Farò sicuramente così, ma oltre al ricordo di mia suocera inevitabilmente si andrà a parlare anche della mia situazione... :unhappy:


----------



## Fiammetta (14 Novembre 2015)

Ryoga74 ha detto:


> Farò sicuramente così, ma oltre al ricordo di mia suocera inevitabilmente si andrà a parlare anche della mia situazione... :unhappy:


Probabile che tua cognata cercherà di capire  come stai realmente, se avete un buon rapporto mi sembra logico.


----------



## Ryoga74 (14 Novembre 2015)

Fiammetta ha detto:


> Probabile che tua cognata cercherà di capire  come stai realmente, se avete un buon rapporto mi sembra logico.


Mi ha anche invitato a stare da lei se volevo fermarmi qualche giorno dopo il funerale. Ma io voglio stare lo stretto necessario per dare l'ultimo saluto a sua madre e ripartire subito. Tra l'altro ha un bimbo piccolo, e mi aveva chiesto di farle da padrino. Io ai tempi accettai con grande orgoglio, pur essendo ateo...


----------



## Fantastica (14 Novembre 2015)

Io penserei a mia suocera tutto il giorno... preparerei un libretto, con qualche ricordo scritto dentro, magari qulache foto se c'è, qualche particolare di lei che ti ha toccato nel tempo... farei una vera memoria di lei, col dolore della sua scomparsa dentro.
E lo spedirei a Firenze alla cognata.

Al funerale non andrei.


----------



## Ryoga74 (14 Novembre 2015)

Fantastica ha detto:


> Io penserei a mia suocera tutto il giorno... preparerei un libretto, con qualche ricordo scritto dentro, magari qulache foto se c'è, qualche particolare di lei che ti ha toccato nel tempo... farei una vera memoria di lei, col dolore della sua scomparsa dentro.
> E lo spedirei a Firenze alla cognata.
> 
> Al funerale non andrei.


Veramente sul fatto di andare al funerale sono irremovibile, è una cosa che mi sento di fare. 
Poi è un modo anche per congedarmi da una famiglia che probabilmente data la distanza non vedrò piu..

Perchè dici che non dovrei andare?


----------



## Fiammetta (14 Novembre 2015)

**Righe fornite:**
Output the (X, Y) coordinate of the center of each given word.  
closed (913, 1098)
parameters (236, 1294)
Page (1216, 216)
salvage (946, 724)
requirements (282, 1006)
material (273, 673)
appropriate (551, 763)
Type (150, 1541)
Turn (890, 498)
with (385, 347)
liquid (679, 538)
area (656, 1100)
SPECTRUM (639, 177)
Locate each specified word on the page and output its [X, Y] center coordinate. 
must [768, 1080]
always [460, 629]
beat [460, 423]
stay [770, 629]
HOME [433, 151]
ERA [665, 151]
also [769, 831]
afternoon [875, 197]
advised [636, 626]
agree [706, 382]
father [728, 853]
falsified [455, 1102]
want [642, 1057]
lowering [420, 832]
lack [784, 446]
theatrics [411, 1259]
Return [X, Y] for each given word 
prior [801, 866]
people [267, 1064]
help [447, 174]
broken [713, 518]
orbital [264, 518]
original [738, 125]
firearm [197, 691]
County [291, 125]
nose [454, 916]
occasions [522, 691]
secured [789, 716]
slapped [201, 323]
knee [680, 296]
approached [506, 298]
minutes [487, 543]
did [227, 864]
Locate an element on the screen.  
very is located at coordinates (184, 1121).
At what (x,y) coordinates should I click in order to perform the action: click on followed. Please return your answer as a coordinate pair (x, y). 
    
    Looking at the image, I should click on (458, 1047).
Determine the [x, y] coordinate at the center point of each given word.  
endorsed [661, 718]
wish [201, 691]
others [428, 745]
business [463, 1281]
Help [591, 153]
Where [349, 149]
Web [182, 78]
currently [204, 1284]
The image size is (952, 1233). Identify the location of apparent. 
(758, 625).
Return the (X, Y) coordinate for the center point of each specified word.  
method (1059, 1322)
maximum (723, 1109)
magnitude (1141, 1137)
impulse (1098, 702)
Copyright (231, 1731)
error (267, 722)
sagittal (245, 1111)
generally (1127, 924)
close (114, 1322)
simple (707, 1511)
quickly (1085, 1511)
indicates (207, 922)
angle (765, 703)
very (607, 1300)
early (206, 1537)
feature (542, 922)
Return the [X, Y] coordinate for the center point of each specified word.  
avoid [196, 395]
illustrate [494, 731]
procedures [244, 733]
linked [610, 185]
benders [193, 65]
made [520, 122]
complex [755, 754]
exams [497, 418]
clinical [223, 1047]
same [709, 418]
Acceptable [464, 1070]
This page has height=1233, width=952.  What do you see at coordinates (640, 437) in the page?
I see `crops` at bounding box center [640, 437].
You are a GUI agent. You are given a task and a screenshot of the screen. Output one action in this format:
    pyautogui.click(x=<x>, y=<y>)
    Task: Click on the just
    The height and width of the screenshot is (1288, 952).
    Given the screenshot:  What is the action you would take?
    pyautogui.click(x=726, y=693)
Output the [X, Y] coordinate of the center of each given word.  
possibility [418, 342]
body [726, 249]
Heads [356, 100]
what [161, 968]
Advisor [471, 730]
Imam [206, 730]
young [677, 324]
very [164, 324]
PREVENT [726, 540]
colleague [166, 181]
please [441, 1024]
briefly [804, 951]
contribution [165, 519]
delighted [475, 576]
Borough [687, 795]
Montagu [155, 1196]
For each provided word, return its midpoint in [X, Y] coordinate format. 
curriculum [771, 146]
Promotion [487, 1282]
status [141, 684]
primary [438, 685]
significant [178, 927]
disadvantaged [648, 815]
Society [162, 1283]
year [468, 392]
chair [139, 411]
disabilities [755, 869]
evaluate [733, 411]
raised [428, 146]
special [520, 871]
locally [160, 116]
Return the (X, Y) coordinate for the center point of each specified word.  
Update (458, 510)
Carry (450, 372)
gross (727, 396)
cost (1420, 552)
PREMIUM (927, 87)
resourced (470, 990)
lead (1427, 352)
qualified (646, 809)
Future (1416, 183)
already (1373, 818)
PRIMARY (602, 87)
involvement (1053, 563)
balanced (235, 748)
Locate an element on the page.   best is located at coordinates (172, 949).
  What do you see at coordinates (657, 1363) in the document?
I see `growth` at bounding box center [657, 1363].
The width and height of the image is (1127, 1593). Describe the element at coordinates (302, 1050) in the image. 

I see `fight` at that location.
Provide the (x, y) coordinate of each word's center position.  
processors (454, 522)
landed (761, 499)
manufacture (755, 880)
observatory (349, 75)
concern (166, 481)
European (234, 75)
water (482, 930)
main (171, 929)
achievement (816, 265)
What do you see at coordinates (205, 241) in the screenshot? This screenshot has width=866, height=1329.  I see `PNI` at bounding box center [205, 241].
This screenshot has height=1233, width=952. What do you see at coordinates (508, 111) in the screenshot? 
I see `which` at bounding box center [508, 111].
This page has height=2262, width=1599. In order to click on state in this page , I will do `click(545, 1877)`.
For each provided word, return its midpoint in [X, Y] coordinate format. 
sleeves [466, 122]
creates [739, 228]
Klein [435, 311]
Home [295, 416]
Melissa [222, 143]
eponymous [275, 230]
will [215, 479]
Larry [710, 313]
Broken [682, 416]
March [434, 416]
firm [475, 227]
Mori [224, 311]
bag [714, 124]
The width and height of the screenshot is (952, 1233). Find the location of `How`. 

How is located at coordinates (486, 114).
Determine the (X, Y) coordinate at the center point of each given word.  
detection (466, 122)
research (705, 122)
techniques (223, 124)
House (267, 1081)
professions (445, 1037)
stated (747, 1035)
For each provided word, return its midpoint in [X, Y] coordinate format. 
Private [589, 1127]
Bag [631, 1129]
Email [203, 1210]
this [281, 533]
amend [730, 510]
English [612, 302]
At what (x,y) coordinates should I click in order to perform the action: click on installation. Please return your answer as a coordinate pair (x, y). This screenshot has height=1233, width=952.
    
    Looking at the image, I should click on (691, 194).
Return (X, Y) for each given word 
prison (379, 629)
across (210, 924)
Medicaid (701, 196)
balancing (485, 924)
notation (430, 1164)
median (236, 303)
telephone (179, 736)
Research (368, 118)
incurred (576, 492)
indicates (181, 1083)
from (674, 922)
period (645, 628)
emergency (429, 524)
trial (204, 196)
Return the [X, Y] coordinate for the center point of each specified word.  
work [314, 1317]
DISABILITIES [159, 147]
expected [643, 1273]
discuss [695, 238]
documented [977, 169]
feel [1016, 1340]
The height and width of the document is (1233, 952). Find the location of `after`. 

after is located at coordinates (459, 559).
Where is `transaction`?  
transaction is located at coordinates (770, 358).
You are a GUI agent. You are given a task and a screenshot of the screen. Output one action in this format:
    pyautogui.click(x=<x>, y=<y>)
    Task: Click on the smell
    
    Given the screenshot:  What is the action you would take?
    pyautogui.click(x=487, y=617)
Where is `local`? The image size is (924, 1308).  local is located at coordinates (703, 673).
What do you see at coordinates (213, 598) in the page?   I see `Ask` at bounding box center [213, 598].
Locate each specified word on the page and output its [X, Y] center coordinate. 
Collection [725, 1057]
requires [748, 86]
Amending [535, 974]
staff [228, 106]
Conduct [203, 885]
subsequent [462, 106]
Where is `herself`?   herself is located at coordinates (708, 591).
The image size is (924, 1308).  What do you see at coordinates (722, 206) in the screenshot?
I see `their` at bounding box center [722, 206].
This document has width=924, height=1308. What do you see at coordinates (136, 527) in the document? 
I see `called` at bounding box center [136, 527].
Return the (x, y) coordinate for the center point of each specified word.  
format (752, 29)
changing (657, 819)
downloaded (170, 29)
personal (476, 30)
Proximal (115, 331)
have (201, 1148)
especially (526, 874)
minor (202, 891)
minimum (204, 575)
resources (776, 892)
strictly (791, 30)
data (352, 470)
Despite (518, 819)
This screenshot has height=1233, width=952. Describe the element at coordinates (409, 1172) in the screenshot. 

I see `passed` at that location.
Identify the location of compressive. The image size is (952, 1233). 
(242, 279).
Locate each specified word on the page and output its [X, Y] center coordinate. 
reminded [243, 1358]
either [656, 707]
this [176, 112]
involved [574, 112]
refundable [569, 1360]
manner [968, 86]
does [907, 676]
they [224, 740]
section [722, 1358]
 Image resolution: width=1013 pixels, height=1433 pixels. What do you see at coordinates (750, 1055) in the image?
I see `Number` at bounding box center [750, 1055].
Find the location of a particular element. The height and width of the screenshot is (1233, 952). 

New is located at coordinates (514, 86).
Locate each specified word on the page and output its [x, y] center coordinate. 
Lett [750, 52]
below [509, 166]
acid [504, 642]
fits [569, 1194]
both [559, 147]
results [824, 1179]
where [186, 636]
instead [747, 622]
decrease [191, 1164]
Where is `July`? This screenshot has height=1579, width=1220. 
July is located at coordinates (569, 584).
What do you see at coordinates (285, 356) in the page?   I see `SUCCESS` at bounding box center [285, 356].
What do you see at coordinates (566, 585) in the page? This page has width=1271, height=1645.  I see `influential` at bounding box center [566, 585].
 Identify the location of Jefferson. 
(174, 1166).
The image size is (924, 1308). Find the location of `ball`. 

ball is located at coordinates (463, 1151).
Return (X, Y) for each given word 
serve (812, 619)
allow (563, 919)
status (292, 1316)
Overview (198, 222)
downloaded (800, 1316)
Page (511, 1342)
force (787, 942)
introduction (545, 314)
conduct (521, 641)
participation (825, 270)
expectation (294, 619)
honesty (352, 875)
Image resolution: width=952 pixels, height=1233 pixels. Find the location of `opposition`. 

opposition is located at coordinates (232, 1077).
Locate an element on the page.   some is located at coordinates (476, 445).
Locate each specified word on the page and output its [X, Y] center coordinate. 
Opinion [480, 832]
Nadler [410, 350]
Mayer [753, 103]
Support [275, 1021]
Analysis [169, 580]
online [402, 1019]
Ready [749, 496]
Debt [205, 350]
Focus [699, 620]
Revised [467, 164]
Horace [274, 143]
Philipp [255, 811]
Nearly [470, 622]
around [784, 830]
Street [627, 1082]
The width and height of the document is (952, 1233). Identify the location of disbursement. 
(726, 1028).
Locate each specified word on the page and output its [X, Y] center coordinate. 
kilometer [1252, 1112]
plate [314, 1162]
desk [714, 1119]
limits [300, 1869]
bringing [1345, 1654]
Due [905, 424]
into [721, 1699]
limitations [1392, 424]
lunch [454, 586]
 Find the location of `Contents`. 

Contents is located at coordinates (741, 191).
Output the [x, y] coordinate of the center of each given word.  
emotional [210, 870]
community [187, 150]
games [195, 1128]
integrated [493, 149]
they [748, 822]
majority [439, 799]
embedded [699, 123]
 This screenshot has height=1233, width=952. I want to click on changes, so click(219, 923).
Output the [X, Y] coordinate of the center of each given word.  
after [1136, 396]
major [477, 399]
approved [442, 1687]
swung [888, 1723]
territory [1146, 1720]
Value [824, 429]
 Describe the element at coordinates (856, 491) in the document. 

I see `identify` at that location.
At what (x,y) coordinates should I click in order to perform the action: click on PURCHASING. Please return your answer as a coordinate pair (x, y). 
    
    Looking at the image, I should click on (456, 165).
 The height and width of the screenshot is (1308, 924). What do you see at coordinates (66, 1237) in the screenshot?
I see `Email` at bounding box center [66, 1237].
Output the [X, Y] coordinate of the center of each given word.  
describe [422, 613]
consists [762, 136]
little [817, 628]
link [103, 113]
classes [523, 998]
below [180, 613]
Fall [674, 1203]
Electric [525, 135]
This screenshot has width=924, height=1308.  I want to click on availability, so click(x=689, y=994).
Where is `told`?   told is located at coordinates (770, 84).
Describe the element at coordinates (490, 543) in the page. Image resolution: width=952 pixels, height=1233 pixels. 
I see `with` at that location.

**Esercizi da svolgere:**
1. Secondo l'estratto, dove e a chi Fantastica spedirebbe il libretto di ricordi?
2. Modifica le righe fornite partendo dalla prima e fermandoti dopo quella che contiene "Acceptable [464, 1070]": sostituisci "word" con "term" e lascia invariato tutto il resto. Riporta soltanto queste righe.

**Soluzioni degli esercizi:**
1. Lo spedirebbe a Firenze, alla cognata.

2.
Output the (X, Y) coordinate of the center of each given term.  
closed (913, 1098)
parameters (236, 1294)
Page (1216, 216)
salvage (946, 724)
requirements (282, 1006)
material (273, 673)
appropriate (551, 763)
Type (150, 1541)
Turn (890, 498)
with (385, 347)
liquid (679, 538)
area (656, 1100)
SPECTRUM (639, 177)
Locate each specified term on the page and output its [X, Y] center coordinate. 
must [768, 1080]
always [460, 629]
beat [460, 423]
stay [770, 629]
HOME [433, 151]
ERA [665, 151]
also [769, 831]
afternoon [875, 197]
advised [636, 626]
agree [706, 382]
father [728, 853]
falsified [455, 1102]
want [642, 1057]
lowering [420, 832]
lack [784, 446]
theatrics [411, 1259]
Return [X, Y] for each given term 
prior [801, 866]
people [267, 1064]
help [447, 174]
broken [713, 518]
orbital [264, 518]
original [738, 125]
firearm [197, 691]
County [291, 125]
nose [454, 916]
occasions [522, 691]
secured [789, 716]
slapped [201, 323]
knee [680, 296]
approached [506, 298]
minutes [487, 543]
did [227, 864]
Locate an element on the screen.  
very is located at coordinates (184, 1121).
At what (x,y) coordinates should I click in order to perform the action: click on followed. Please return your answer as a coordinate pair (x, y). 
    
    Looking at the image, I should click on (458, 1047).
Determine the [x, y] coordinate at the center point of each given term.  
endorsed [661, 718]
wish [201, 691]
others [428, 745]
business [463, 1281]
Help [591, 153]
Where [349, 149]
Web [182, 78]
currently [204, 1284]
The image size is (952, 1233). Identify the location of apparent. 
(758, 625).
Return the (X, Y) coordinate for the center point of each specified term.  
method (1059, 1322)
maximum (723, 1109)
magnitude (1141, 1137)
impulse (1098, 702)
Copyright (231, 1731)
error (267, 722)
sagittal (245, 1111)
generally (1127, 924)
close (114, 1322)
simple (707, 1511)
quickly (1085, 1511)
indicates (207, 922)
angle (765, 703)
very (607, 1300)
early (206, 1537)
feature (542, 922)
Return the [X, Y] coordinate for the center point of each specified term.  
avoid [196, 395]
illustrate [494, 731]
procedures [244, 733]
linked [610, 185]
benders [193, 65]
made [520, 122]
complex [755, 754]
exams [497, 418]
clinical [223, 1047]
same [709, 418]
Acceptable [464, 1070]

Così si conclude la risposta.